Environmental Studies and Forestry
Clustering micropollutants and estimating rate constants of sorption and biodegradation using machine learning approaches
S. J. Lim, J. Seo, et al.
This study harnesses the power of machine learning to cluster micropollutants in wastewater, accurately estimating their sorption and biodegradation rate constants. Conducted by Seung Ji Lim and colleagues, this innovative approach improves monitoring of environmental contaminants, achieving significantly higher accuracy than past methods.
~3 min • Beginner • English
Introduction
Micropollutants (MPs) such as pharmaceuticals, personal care products, steroids, estrogens, pesticides, and surfactants are widely used and commonly enter wastewater treatment plants (WWTPs), where many are not fully degraded. Their discharge poses ecological risks, necessitating frequent and accurate monitoring. Monitoring individual MPs is costly and labor-intensive; grouping MPs and using markers to represent group behavior could reduce monitoring burden. Prior marker approaches (e.g., caffeine for untreated wastewater contamination) demonstrate efficiency gains. Existing clustering methods (e.g., dendrograms based on biodegradation trends and clustering by initial biotransformation rules using Eawag-PPS) either lack interpretability and dimensional richness or insufficiently capture chemical details, limiting prediction accuracy. This study proposes combining SOM-based clustering with RFC classification to: (1) develop an appropriate clustering method for MPs, (2) determine cluster marker constituents, (3) classify MPs using physicochemical properties, functional groups, and biotransformation rules, and (4) estimate ranges of sorption and biodegradation rate constants (Kd, kbio) for unlabeled MPs. The goal is to enable efficient fate prediction and reduce monitoring overhead in WWTPs.
Literature Review
The authors review marker-based and clustering-based approaches for MP monitoring and fate prediction. Marker strategies (e.g., caffeine as an anthropogenic marker) can substitute for tracking many individual MPs when removal behaviors are well understood. Clustering via dendrograms can reveal biodegradation trends along operational gradients (e.g., solids retention time) but offers limited interpretability due to its one-dimensional representation. Clustering by initial biotransformation rules (Eawag-PPS) improves mechanistic explainability but can lack predictive power because it omits important chemical features such as functional groups and physicochemical properties (e.g., log Kow, presence of aromatic rings, nitrogen/sulfur/halogen functionalities). Prior works have also shown grouping of sulfonamide-containing MPs and perfluorinated compounds due to shared structural motifs, supporting the value of structure-informed clustering. However, prediction of removal rates remains challenging and variable across plants, and previous meta-analyses explained a modest fraction of variability in removal efficiencies, underlining the need for data-driven, feature-rich models.
Methodology
Experimental evaluation: The biodegradation and sorption of 42 MPs were studied in agitated batch reactors under aerobic and anoxic conditions using synthetic wastewater (2.2 L SyWW + 0.8 L activated sludge; MLSS 3 g/L, MLVSS 1.8 g/L; pH 7; 22 °C). A cocktail of 42 MPs (0.1 mg/L each) was dosed. Time-series sampling at 0–24 h captured concentration changes. Controls without sludge (abiotic) and sterile controls with sodium azide (3 g/L) assessed non-biological removal and rapid adsorption (0–1 h) respectively. Samples were filtered (0.2 µm), spiked with internal standards, and stored at −20 °C.

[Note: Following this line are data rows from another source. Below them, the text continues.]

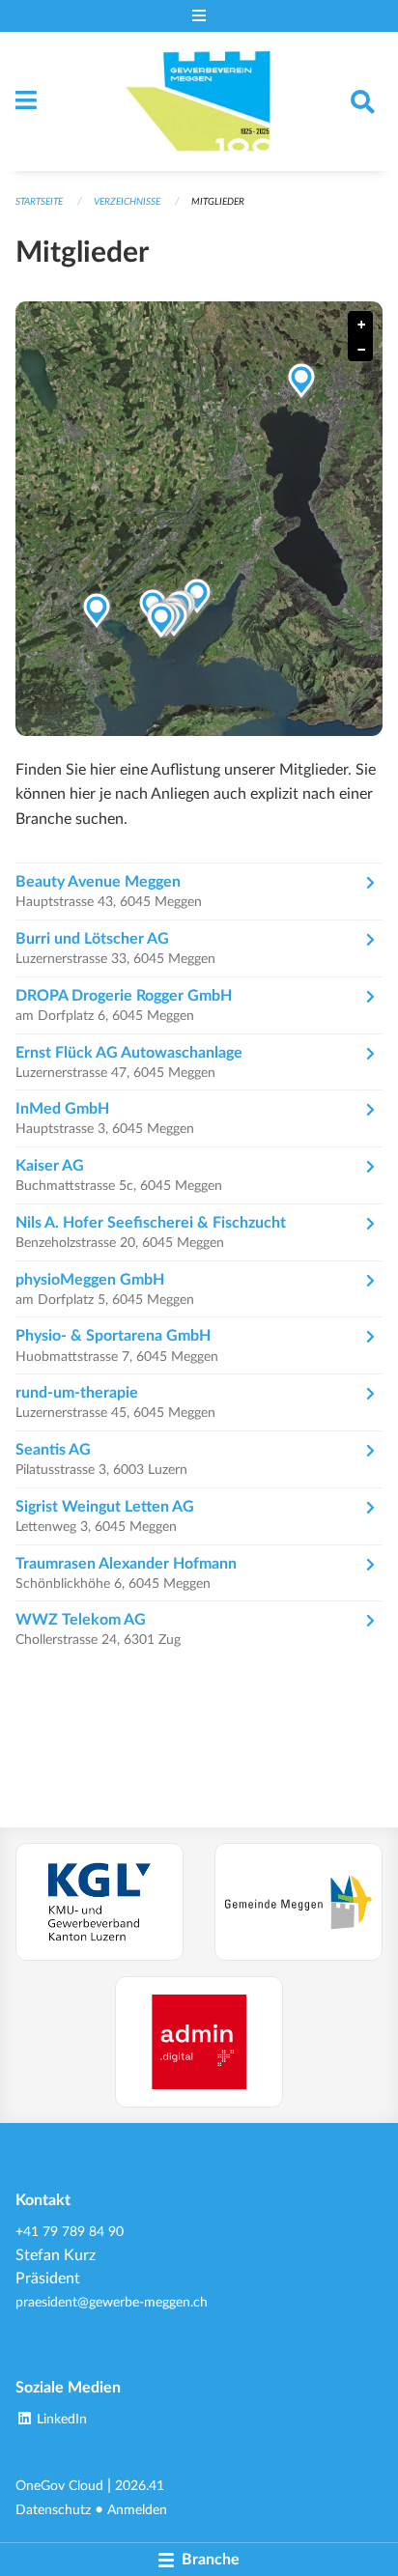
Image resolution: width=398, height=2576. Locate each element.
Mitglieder (217, 202)
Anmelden (137, 2510)
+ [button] (361, 324)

Analytical methods: Nitrosamines were quantified by GC-LRMS; 35 other MPs by UHPLC-MS/MS (C18 column, 45 °C, 0.3 mL/min, water with 0.1% HF as A and methanol as B; gradient 40–70% B then to 100% B; 3 µL injection; 10-point calibration 0.1–100 ng/mL). Method optimization and validation details are in supplementary materials.
Kinetic modeling: A pseudo first-order degradation model was used, assuming rapid sorption equilibrium (instant reduction of soluble MP) and excluding volatilization and hydrolysis (confirmed negligible). Model performance was evaluated using Nash–Sutcliffe efficiency (NSE). Sorption coefficients (Kd; L gMLSS−1) and biodegradation rate constants (kbio; L g−1 h−1) were estimated for both redox conditions.
Machine learning pipeline (SOM–Ward–RFC): The dataset combined physicochemical properties, functional groups, initial biotransformation rules (Eawag-PPS), and experimentally derived Kd and kbio for 42 MPs. Data were split into training/validation (29 MPs; 5-fold cross-validation) and test (13 MPs) sets. Step 1: Unsupervised SOM projected high-dimensional features to 2D, followed by Ward’s method to draw cluster boundaries. Two clustering scenarios were tested: PF (physicochemical properties + functional groups) and BT (biotransformation rules). Optimal number of clusters was selected by minimizing the Davies–Bouldin index (DBI). Markers were defined as MPs closest (minimum Euclidean distance) to the cluster mean of rate constants. Step 2: An RFC was trained to classify MPs into SOM-derived labels using the same input features as in clustering; performance assessed by accuracy, f1-score, precision, and recall. Step 3: The trained SOM–Ward–RFC model classified unlabeled test MPs to clusters; their Kd and kbio ranges were estimated from the cluster marker using: Kd,u within (Kd,m ± N·σkd) and kbio,u within (kbio,m ± N·σkbio), with N = 1, 2, 3 and σ computed from MPs in the cluster. A preliminary Random Forest Regressor (RFR) directly predicting rate constants was evaluated but showed overfitting (train R2 0.78–0.90 vs test R2 −0.08–0.45), so the combined clustering-classification approach was adopted. Simulations were implemented in Python (MiniSOM 2.3.0; scikit-learn 1.0).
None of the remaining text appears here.